Royal Mail Unsplash

Nineteen days of Royal Mail strikes over the busiest shopping period of the year will undoubtedly cause widespread disruption. Especially after a brutal two years of pandemic upheaval, and now a cost of living crisis. For retailers, the shopping events of Black Friday and Cyber Monday have shone like a beacon in a storm, promising hope of shoppers clamouring for bargains. However, sombre predictions about consumer intentions are dampening those hopes.

Now, with strikes planned over the Black Friday and Cyber Monday weekend, businesses must prepare for severe delivery delays – and the impact on their brands. Part of this preparation may include seeking alternative services to combat the impact on Royal Mail. But be warned: you will not be the only one seeking other options. It will be difficult to guarantee smooth deliveries and it is somewhat inevitable customers are going to experience delays.

We know customers now expect super-fast delivery, but it’s not always realistic. What’s important is managing expectations in the right way. First-class customer service should be the priority.

The best bet for DTC food and drink brands is to be open, honest, and communicative. Ensure consumers are warned of delays before purchasing and set expectations.

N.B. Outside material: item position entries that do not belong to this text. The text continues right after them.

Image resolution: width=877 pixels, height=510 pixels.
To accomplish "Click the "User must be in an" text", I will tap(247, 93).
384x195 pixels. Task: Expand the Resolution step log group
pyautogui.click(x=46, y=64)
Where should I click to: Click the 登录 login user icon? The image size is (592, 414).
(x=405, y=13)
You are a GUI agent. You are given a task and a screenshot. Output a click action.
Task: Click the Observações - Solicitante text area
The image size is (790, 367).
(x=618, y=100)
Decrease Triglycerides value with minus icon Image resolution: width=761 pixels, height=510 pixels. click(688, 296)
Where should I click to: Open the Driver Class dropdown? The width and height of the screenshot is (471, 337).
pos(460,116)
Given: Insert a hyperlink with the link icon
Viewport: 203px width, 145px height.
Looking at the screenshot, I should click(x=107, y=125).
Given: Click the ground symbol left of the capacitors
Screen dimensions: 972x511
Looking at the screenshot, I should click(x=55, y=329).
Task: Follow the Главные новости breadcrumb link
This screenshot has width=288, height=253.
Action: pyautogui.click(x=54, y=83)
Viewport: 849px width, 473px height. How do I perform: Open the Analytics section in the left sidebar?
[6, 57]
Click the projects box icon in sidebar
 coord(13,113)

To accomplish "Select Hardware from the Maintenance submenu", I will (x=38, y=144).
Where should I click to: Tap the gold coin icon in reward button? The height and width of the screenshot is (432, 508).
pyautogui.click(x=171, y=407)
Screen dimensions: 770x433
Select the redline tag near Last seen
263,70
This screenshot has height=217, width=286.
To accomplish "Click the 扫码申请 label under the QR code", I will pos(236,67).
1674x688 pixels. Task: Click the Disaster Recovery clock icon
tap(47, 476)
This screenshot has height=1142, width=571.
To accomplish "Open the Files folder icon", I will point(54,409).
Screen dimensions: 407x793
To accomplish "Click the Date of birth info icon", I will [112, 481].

For example, we are seeing many brands clearly warning of delivery delays on their front pages and confirmation emails. Here, customers’ expectations have been set so if the delivery arrives later than usual, they have a full understanding of why, and the impression of the brand remains intact.

Being upfront helps bridge the expectation gap and may help lessen an influx of customer queries that otherwise blocks communication channels. It’s likely brands will still experience an influx of enquiries over this period as consumers look for updates, so it is vital you can respond to these as quickly as possible.

It is also worth considering how you can use technology when countering a surge of customer enquiries. For example, tools including AI and automation can help route incoming enquiries quickly and effectively and ensure staff are readily prepared to relay the most up-to-date information, minimising customer frustrations. An example of this would be Intelligent Virtual Agent technology, which can automate delivery status updates, ensuring that the moment there is a change or disruption, the consumer is informed through text or messaging channels.

The worst move for retailers is to keep customers in the dark and pray issues will pass by. Demonstrate what you are doing to counter the effects of the strikes, but also be realistic about what you can deliver and when. And, most of all, make sure your surrounding customer service is impeccable. Don’t leave enquiries to linger, make sure you are doing all you can to answer calls quickly and empower your call centre staff with the best tools to do the job.

Covid showed that when external circumstances impact day-to-day life, we pull together, and most of us do so with understanding. Any brand, no matter how big or small, can leave a good impression in the minds of customers, even in the face of delivery delays.

The Royal Mail strikes will affect us all in some way. However, by and large, customers are forgiving when retailers face disruptions outside of their sphere of control. What they don’t forgive is poor communication, poor service or unmet expectations. All these factors can be controlled, even when the world around us can’t be.